Micaela Menárguez Carreño
Director of the Official Master's Degree in Bioethics at the UCAM
An author from the Middle Ages says that love is the essential gift and that everything else that is given to us without deserving it becomes a gift by virtue of love.
To love someone means to want his/her good. Aristotle already said so. To be infatuated is something else. Ortega y Gasset said that infatuation is an emotional impact which is produced when one meets a person and is captivated by him/her.
But infatuation is not love. It is a necessary but not sufficient condition for love.When a young man wants to know if he really loves his girlfriend he has to ask himself a question: Do I want the best for her, even though that might be uncomfortable for me? Am I willing to think of her good before mine? If the answer is yes, then he does love her. If he hesitates, then there is an important part of selfishness and quest for himself in his supposed love.
Likewise, when we want to know if someone loves us, we only have to ask ourselves if that person wants our good above all. When in a courting couple one of them gives up what he/she really wants for the good of the other, and this is done reciprocally, the other person becomes the meaning of his/her life. And then, only then, commitment appears.

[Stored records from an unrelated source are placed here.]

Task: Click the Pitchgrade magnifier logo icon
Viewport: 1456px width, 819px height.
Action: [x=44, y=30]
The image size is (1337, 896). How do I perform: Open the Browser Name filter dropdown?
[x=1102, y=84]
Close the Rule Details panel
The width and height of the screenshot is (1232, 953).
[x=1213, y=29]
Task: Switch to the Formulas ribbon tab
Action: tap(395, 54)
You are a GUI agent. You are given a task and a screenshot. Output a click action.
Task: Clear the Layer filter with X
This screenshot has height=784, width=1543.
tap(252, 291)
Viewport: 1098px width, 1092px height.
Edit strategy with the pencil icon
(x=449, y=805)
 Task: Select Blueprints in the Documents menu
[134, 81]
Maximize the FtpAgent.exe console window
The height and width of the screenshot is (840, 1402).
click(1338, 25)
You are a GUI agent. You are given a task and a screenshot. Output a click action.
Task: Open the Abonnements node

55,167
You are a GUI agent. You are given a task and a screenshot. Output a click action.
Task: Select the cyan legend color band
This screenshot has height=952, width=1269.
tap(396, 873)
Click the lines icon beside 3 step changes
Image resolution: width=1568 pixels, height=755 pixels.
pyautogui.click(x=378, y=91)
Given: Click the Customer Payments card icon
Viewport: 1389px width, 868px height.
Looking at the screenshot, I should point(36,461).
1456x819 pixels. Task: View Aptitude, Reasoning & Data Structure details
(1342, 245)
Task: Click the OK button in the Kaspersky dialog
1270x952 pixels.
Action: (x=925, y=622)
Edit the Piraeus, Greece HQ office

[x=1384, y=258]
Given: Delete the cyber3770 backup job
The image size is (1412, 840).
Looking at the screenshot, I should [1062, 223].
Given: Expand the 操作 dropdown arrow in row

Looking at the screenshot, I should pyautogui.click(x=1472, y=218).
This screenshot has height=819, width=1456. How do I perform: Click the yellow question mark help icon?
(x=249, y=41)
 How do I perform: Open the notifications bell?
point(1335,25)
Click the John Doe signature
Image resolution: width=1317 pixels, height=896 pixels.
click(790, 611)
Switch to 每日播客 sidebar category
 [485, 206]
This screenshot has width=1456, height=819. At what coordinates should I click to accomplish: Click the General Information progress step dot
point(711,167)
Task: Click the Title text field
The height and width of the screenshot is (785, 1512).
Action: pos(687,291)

We fall in love, whether we want it or not, because infatuation is involuntary. But we only love if we really want to do so. Because for love we need an ingredient that is like a magic wand that turns into love what infatuation proposes to us. And that magic wand is the will. We cannot get married just because we are infatuated, since we could be infatuated with anyone we meet. In each case, we have to carry out a rational analysis of the person who is the object of our infatuation.